Phosphorus introduction into Mg-doped aluminium gallium nitride ((Al)GaN) epilayers to enhance the acceptor activation is a possible strategy for a p-type conductivity improvement in III-nitride wide-bandgap semiconductors. To date, P-implanted Mg-doped (Al)GaN structures have not been systematically evaluated, regarding structural verification and elemental distribution. Here, comprehensive studies of P ions impact on structural degradation are presented. Furthermore, a post-implantation annealing conducted at different temperatures is examined as well. The results demonstrated that the structural changes in the examined compounds, namely GaN and Al_0.1Ga_0.9N, due to P implantation and a subsequent recovery by thermal annealing follow similar trends. Interestingly, it was revealed that P diffusion length is higher in AlGaN than in GaN, possibly due to higher oxygen content in Al-containing compounds, analogous to Mg dopant. Additionally, the initial Mg concentration in (Al)GaN is crucial because too high Mg doping could be the main cause of electrical properties degradation of (Al)GaN heterostructures after P ion implantation.

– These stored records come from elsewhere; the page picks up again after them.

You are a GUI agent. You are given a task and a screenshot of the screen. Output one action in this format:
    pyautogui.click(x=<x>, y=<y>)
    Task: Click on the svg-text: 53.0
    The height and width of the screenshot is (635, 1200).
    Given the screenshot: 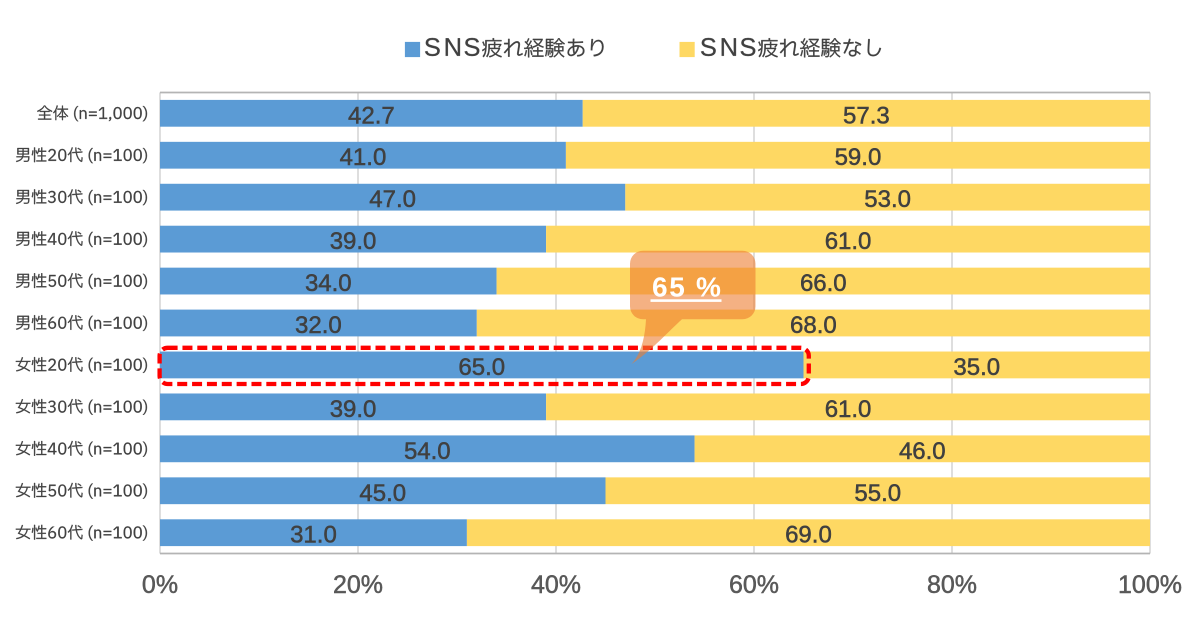 What is the action you would take?
    pyautogui.click(x=888, y=200)
    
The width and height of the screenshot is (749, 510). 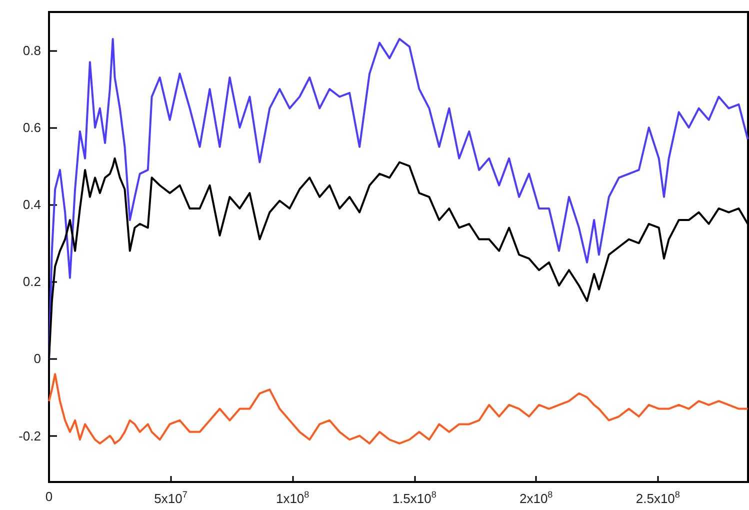 What do you see at coordinates (32, 128) in the screenshot?
I see `y-tick-label: 0.6` at bounding box center [32, 128].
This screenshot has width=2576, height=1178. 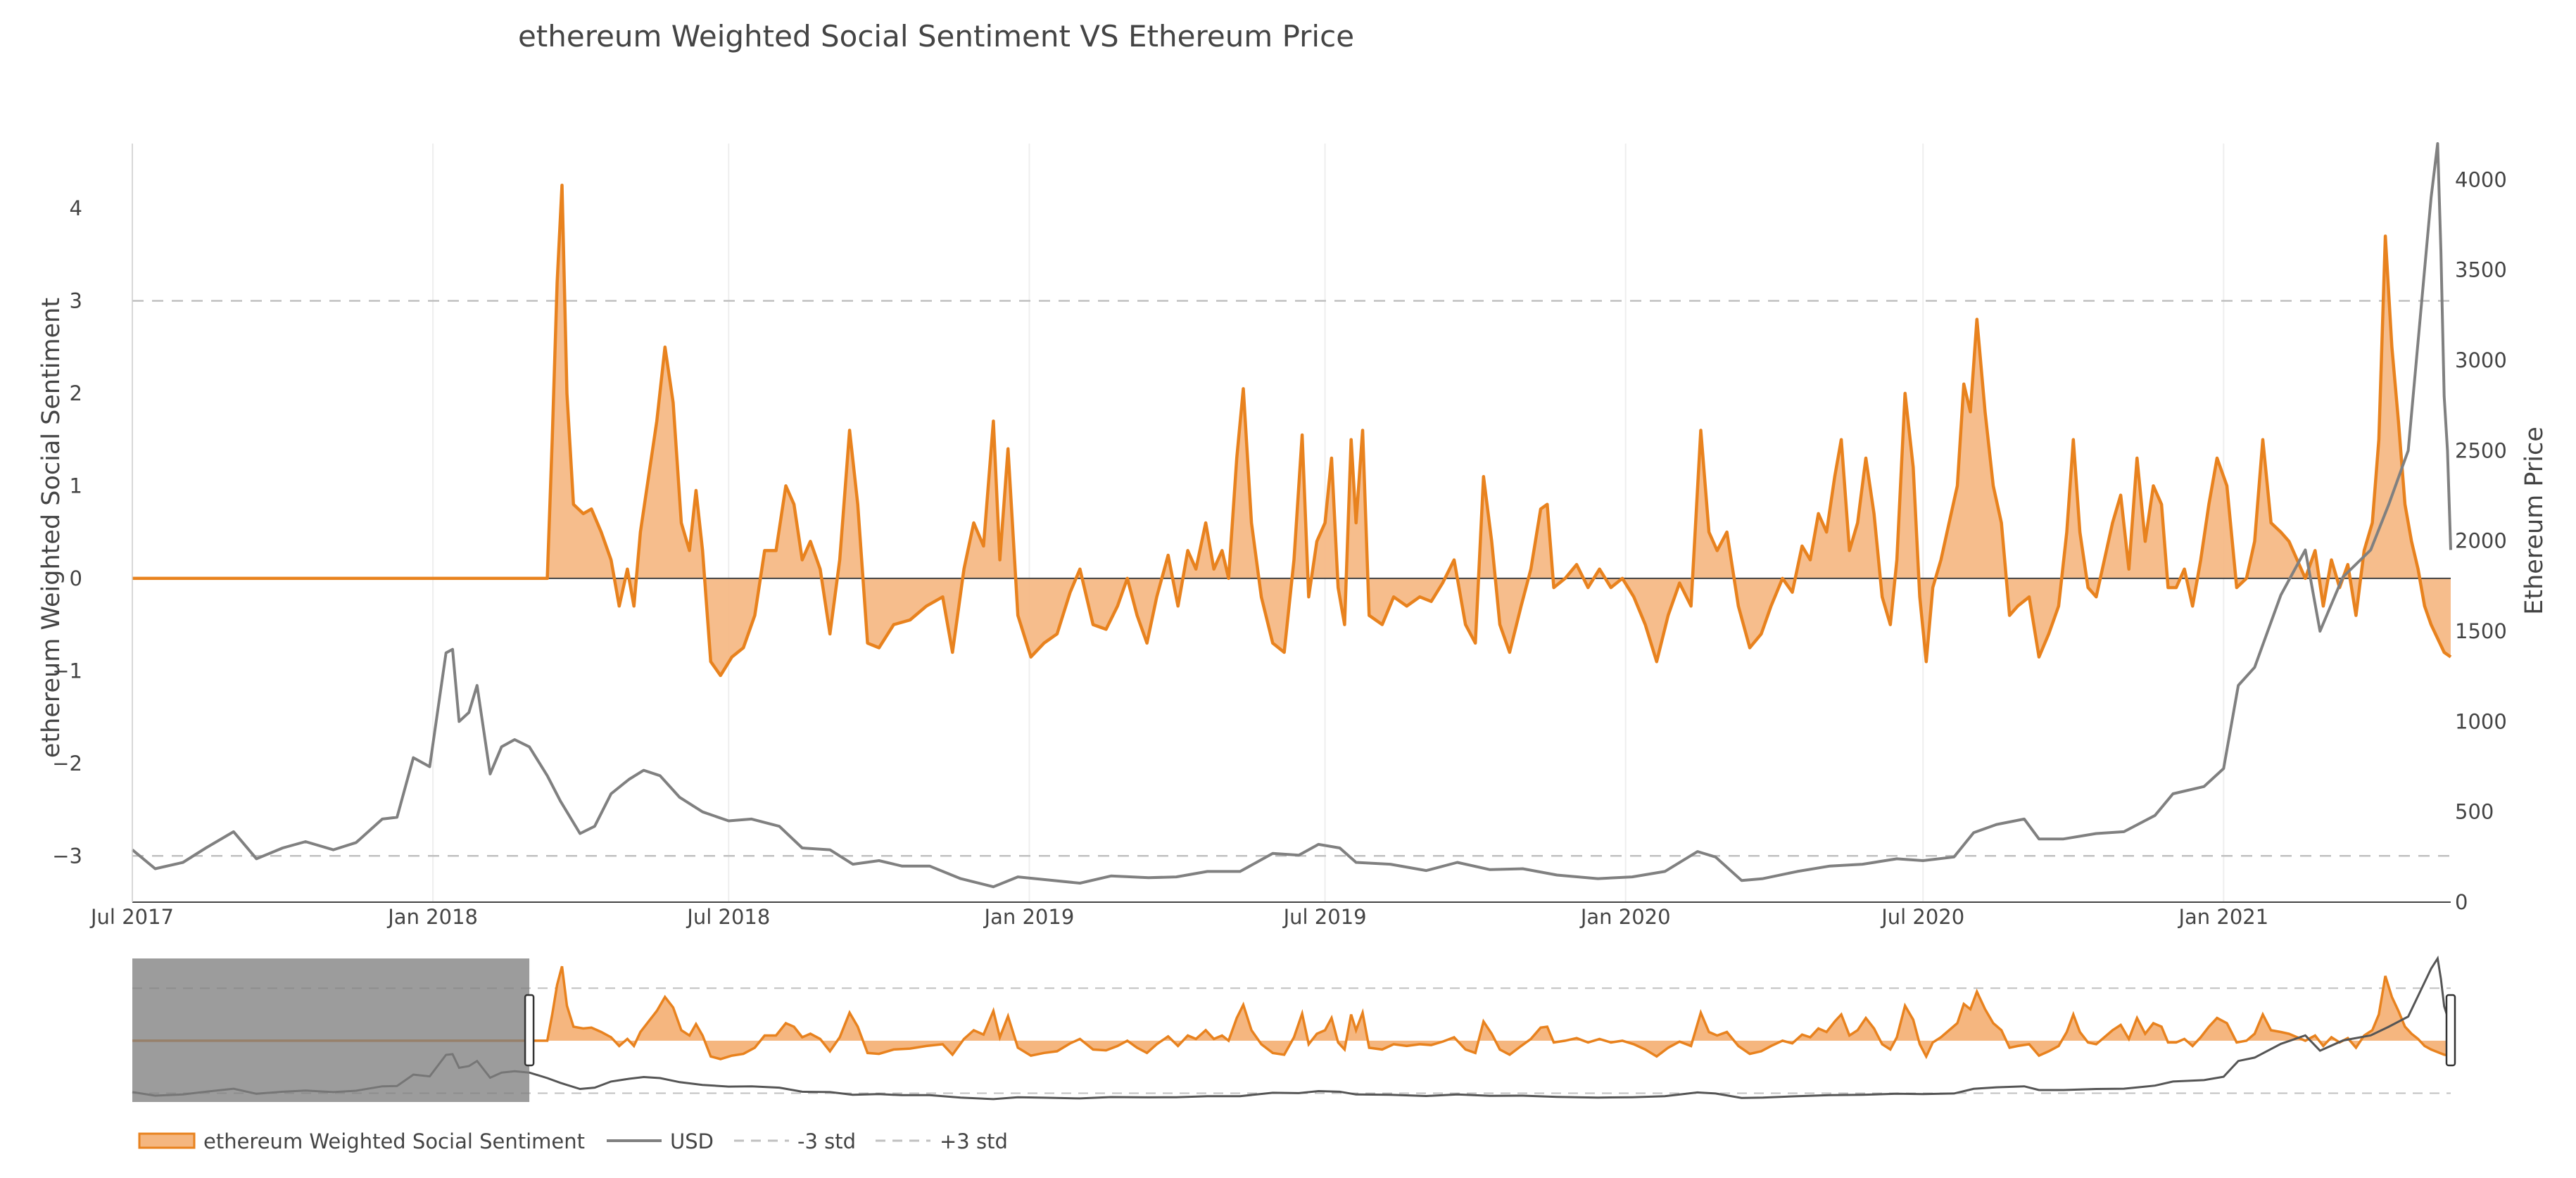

将磷引入掺Mg的氮化铝镓（（Al）GaN）外延层中以增强受体活化是改善III型氮化物宽带隙半导体中p型电导率的可能策略。迄今为止，关于结构验证和元素分布，尚未系统评估过P注入的Mg掺杂（Al）GaN结构。在这里，对P离子对结构退化的影响进行了全面的研究。此外，还检查了在不同温度下进行的植入后退火。结果表明，所研究化合物的结构变化为GaN和Al _0.1 Ga _0.9N，由于P注入和随后的热退火恢复遵循相似的趋势。有趣的是，揭示了AlGaN中的P扩散长度高于GaN中的P扩散长度，这可能是由于类似于Mg掺杂剂的含Al化合物中的氧含量较高。另外，（Al）GaN中的初始Mg浓度至关重要，因为太高的Mg掺杂可能是P离子注入后（Al）GaN异质结构电性能下降的主要原因。